KAZANAN TÜRKİYE OLMAMIŞTIR
Sonuçta durumun buraya geleceği, birçok kişi, parti ve yazarında uyarmasına rağmen öngörülememiş ve çözüm sürecinde başa dönülmüş, Türkiye zaman kaybetmiş, aldatılmış ve maalesef kazanan yine Türkiye olmamıştır. Benim kabullenemediğim; çözüm sürecinden önce yaşananlardır. Bu sürece itiraz edebilecek isimler ve yapılar bir bir etkisiz hale getirildiler. Atatürk’ün kurduğu ve başında Müslüman bir Türkmen, dedesi imam olan Deniz Baykal ve CHP operasyonu, MHP milletvekillerine yapılan kaset operasyonları, medya operasyonları, bu sürece taş koyabilecek kişilerin gündem dışına atılma operasyonları gibi… Eğer bunlar yol-mıntıka temizliği olarak biliniyor idiyse ve kabul edildiyse bunun vebali çok ağır olur. Terör örgütünün nasıl bitirileceği konusu ise uzmanların ve yönetenlerin işi olsa gerek. Zaten benim bileceğim bir konu olsaydı bu zamana kadar halledilirdi.
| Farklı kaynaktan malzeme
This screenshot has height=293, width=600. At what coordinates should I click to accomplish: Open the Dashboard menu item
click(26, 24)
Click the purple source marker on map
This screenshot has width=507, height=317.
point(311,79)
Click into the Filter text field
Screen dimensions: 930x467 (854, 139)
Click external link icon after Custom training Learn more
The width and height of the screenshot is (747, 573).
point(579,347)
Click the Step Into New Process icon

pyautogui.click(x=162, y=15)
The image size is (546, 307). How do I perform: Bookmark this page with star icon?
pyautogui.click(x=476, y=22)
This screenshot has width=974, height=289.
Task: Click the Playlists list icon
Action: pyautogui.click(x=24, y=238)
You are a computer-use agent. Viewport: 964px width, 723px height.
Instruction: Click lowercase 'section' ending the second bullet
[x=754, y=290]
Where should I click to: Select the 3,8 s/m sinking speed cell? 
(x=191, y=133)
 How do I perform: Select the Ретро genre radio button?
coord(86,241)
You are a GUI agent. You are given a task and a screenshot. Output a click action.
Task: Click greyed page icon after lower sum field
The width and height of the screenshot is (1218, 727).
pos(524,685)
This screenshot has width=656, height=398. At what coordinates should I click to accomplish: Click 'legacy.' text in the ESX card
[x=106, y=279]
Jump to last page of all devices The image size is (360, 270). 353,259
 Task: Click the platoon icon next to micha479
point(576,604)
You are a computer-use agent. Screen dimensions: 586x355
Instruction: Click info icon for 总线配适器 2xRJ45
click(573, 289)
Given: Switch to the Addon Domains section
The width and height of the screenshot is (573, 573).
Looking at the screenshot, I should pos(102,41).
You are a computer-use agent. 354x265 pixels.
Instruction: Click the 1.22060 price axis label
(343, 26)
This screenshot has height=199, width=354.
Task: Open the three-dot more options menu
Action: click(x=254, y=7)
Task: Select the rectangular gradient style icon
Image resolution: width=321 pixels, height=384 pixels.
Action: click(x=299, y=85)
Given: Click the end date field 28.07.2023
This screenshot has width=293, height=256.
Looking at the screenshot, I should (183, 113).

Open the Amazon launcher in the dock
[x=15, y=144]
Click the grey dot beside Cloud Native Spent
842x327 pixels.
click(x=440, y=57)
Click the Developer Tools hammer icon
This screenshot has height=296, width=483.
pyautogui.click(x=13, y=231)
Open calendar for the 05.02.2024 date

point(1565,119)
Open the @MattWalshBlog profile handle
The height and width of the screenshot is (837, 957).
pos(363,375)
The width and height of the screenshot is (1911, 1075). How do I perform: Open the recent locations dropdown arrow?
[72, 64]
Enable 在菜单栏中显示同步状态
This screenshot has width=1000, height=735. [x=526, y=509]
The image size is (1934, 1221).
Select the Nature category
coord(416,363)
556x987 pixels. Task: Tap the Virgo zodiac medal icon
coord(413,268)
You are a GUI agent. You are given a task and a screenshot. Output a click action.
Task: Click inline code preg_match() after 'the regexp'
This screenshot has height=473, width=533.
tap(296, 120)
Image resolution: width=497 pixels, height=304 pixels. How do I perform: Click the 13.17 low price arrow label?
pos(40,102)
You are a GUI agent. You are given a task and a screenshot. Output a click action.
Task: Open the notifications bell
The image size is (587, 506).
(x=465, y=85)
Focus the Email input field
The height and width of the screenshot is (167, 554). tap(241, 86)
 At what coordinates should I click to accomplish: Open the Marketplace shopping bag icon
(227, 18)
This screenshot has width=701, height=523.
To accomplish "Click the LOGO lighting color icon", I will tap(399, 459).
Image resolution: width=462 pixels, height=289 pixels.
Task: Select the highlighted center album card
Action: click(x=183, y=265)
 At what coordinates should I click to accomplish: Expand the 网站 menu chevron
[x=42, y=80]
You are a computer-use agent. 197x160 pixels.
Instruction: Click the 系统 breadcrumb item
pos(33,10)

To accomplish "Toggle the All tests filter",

BOZGUNCUYU BAŞ KÖŞEYE KOYARSANIZ...
■ Son seçimlerde PKK’nın siyasi uzantısı HDP’yi destekleyen sanatçı, akademisyen, oyuncu, yazarlar oldu. Bu kişiler ülkede çok sevilen bilinen sayılan kişilerdi. Söz konusu şahıslara neler söylemek istersiniz?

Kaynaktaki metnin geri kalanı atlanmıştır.